▸ Job:
Copy out every line of the entries below word for word, omitting the picture placeholders.

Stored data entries
□ □ □ □ □ □ □
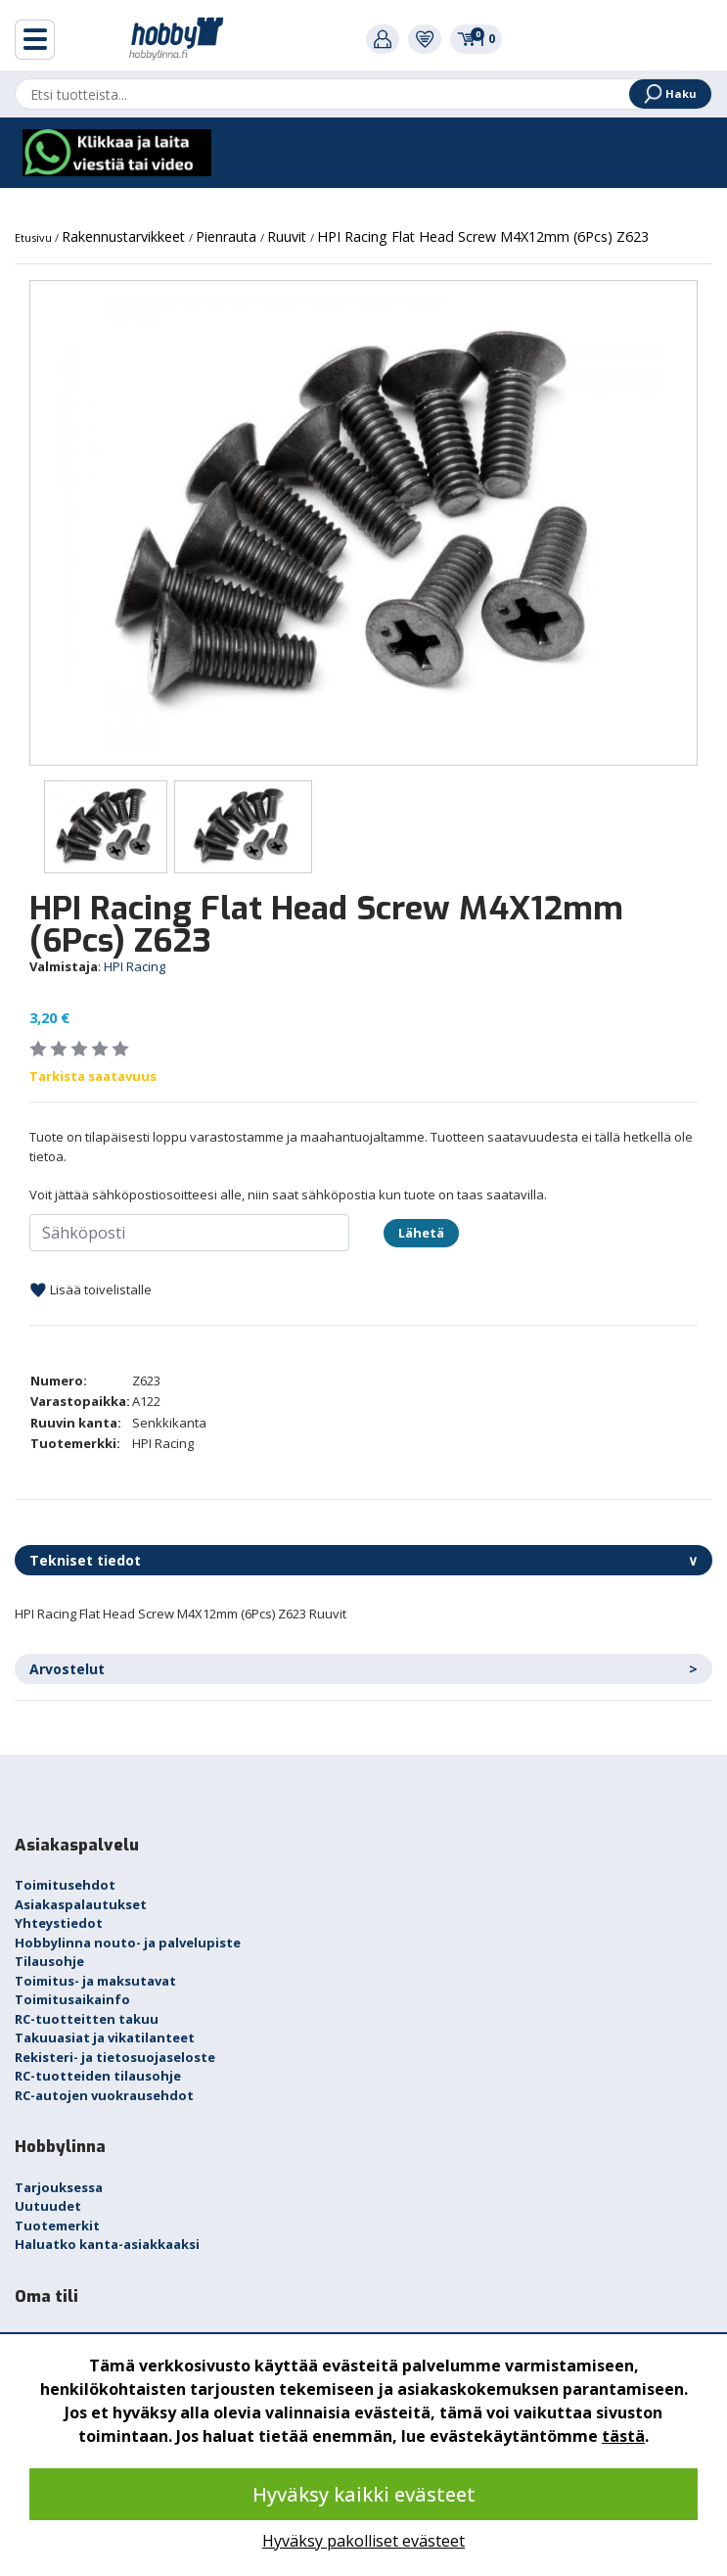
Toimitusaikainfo (72, 1999)
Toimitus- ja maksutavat (95, 1981)
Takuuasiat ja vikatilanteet (105, 2037)
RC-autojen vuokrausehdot (104, 2095)
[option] (363, 523)
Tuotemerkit (57, 2225)
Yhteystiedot (59, 1923)
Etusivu (35, 237)
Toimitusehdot (65, 1885)
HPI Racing (134, 966)
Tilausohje (49, 1961)
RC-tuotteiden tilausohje (98, 2075)
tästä (623, 2436)
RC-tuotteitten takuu (87, 2019)
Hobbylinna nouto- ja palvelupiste (128, 1942)
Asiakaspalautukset (81, 1904)
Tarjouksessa (59, 2187)
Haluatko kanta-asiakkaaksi (107, 2244)
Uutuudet (48, 2206)
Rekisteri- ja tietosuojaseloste (115, 2057)
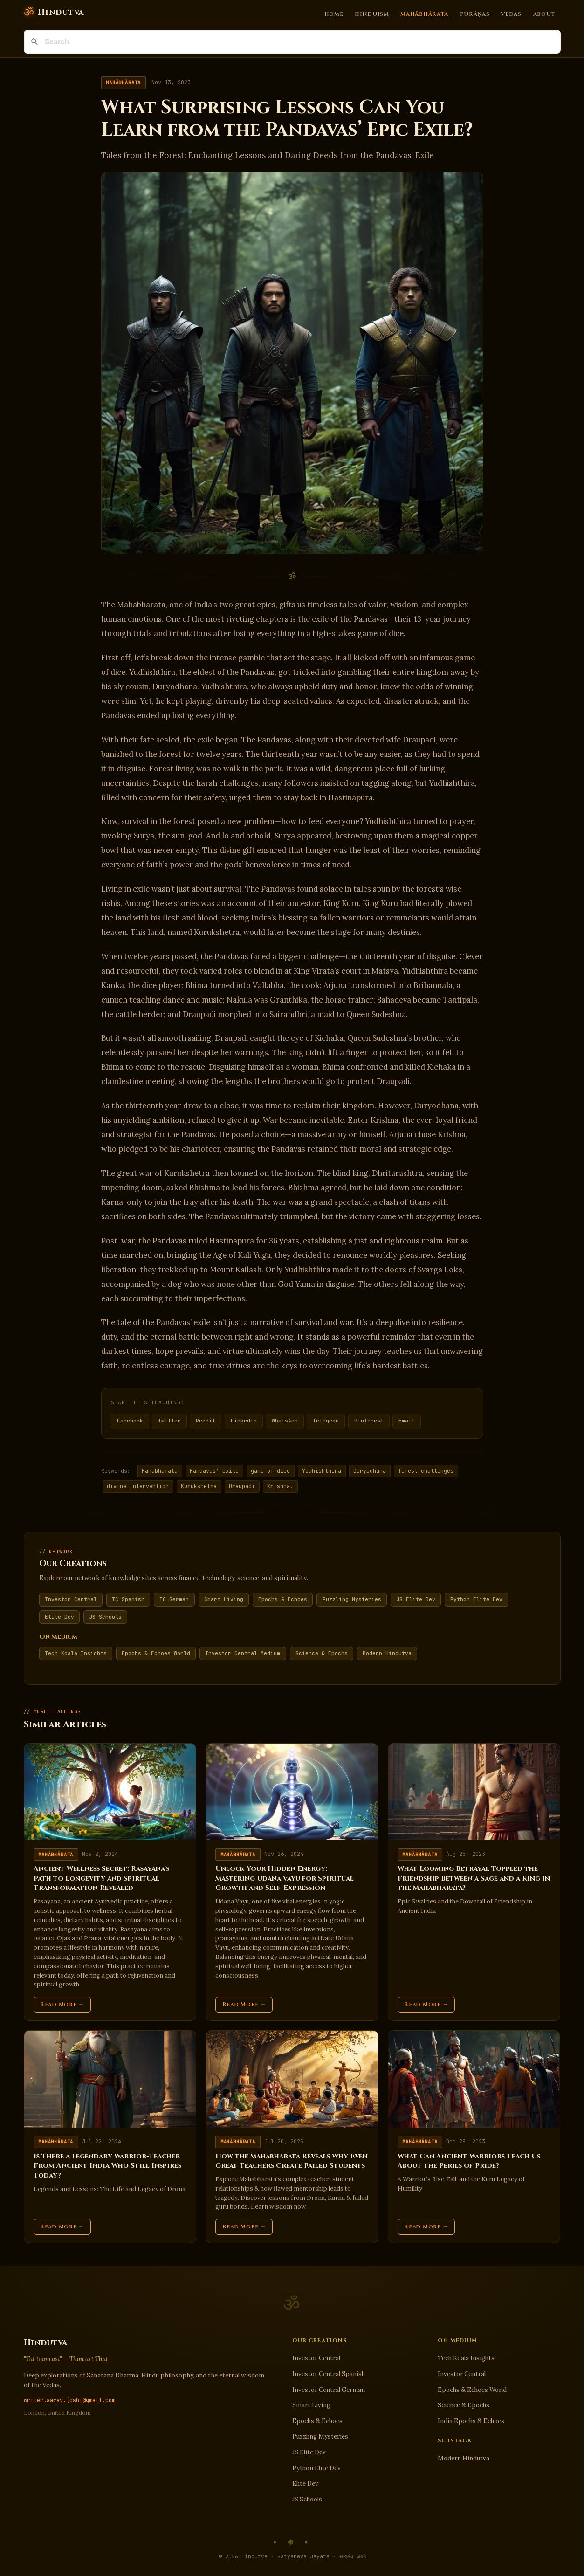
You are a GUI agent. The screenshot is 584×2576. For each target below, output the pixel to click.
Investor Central (71, 1599)
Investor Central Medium (242, 1653)
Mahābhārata (424, 13)
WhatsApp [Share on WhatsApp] (285, 1420)
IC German (174, 1599)
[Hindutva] (54, 13)
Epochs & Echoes (282, 1599)
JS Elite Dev (415, 1599)
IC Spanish (128, 1599)
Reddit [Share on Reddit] (205, 1420)
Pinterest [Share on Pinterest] (369, 1420)
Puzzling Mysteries (352, 1599)
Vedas (511, 13)
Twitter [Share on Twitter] (169, 1420)
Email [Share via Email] (406, 1420)
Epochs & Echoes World (156, 1653)
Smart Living (223, 1599)
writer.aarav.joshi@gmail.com (69, 2400)
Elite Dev (59, 1617)
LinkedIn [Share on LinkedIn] (244, 1420)
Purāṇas (475, 13)
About (544, 13)
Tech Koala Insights (76, 1653)
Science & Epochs (321, 1653)
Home (334, 13)
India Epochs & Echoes (471, 2421)
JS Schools (105, 1617)
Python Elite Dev (476, 1599)
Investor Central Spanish (328, 2374)
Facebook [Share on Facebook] (130, 1420)
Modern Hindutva (387, 1653)
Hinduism (372, 13)
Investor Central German (328, 2390)
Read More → (62, 2004)
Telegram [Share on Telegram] (326, 1420)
□ □ □ □ □ □ □
▸ Answer to this problem:
Toimitusaikainfo (72, 1999)
Toimitus- ja maksutavat (95, 1981)
Takuuasiat ja vikatilanteet (105, 2037)
RC-autojen vuokrausehdot (104, 2095)
[option] (363, 523)
Tuotemerkit (57, 2225)
Yhteystiedot (59, 1923)
Etusivu (35, 237)
Toimitusehdot (65, 1885)
HPI Racing (134, 966)
Tilausohje (49, 1961)
RC-tuotteiden tilausohje (98, 2075)
tästä (623, 2436)
RC-tuotteitten takuu (87, 2019)
Hobbylinna nouto- ja palvelupiste (128, 1942)
Asiakaspalautukset (81, 1904)
Tarjouksessa (59, 2187)
Haluatko kanta-asiakkaaksi (107, 2244)
Uutuudet (48, 2206)
Rekisteri- ja tietosuojaseloste (115, 2057)
You are a GUI agent. The screenshot is 584×2576. For each target below, output the pixel to click.
Investor Central (71, 1599)
Investor Central Medium (242, 1653)
Mahābhārata (424, 13)
WhatsApp [Share on WhatsApp] (285, 1420)
IC German (174, 1599)
[Hindutva] (54, 13)
Epochs & Echoes (282, 1599)
JS Elite Dev (415, 1599)
IC Spanish (128, 1599)
Reddit [Share on Reddit] (205, 1420)
Pinterest [Share on Pinterest] (369, 1420)
Puzzling Mysteries (352, 1599)
Vedas (511, 13)
Twitter [Share on Twitter] (169, 1420)
Email [Share via Email] (406, 1420)
Epochs & Echoes World (156, 1653)
Smart Living (223, 1599)
writer.aarav.joshi@gmail.com (69, 2400)
Elite Dev (59, 1617)
LinkedIn [Share on LinkedIn] (244, 1420)
Purāṇas (475, 13)
About (544, 13)
Tech Koala Insights (76, 1653)
Science & Epochs (321, 1653)
Home (334, 13)
India Epochs & Echoes (471, 2421)
JS Schools (105, 1617)
Python Elite Dev (476, 1599)
Investor Central Spanish (328, 2374)
Facebook [Share on Facebook] (130, 1420)
Modern Hindutva (387, 1653)
Hinduism (372, 13)
Investor Central German (328, 2390)
Read More → (62, 2004)
Telegram [Share on Telegram] (326, 1420)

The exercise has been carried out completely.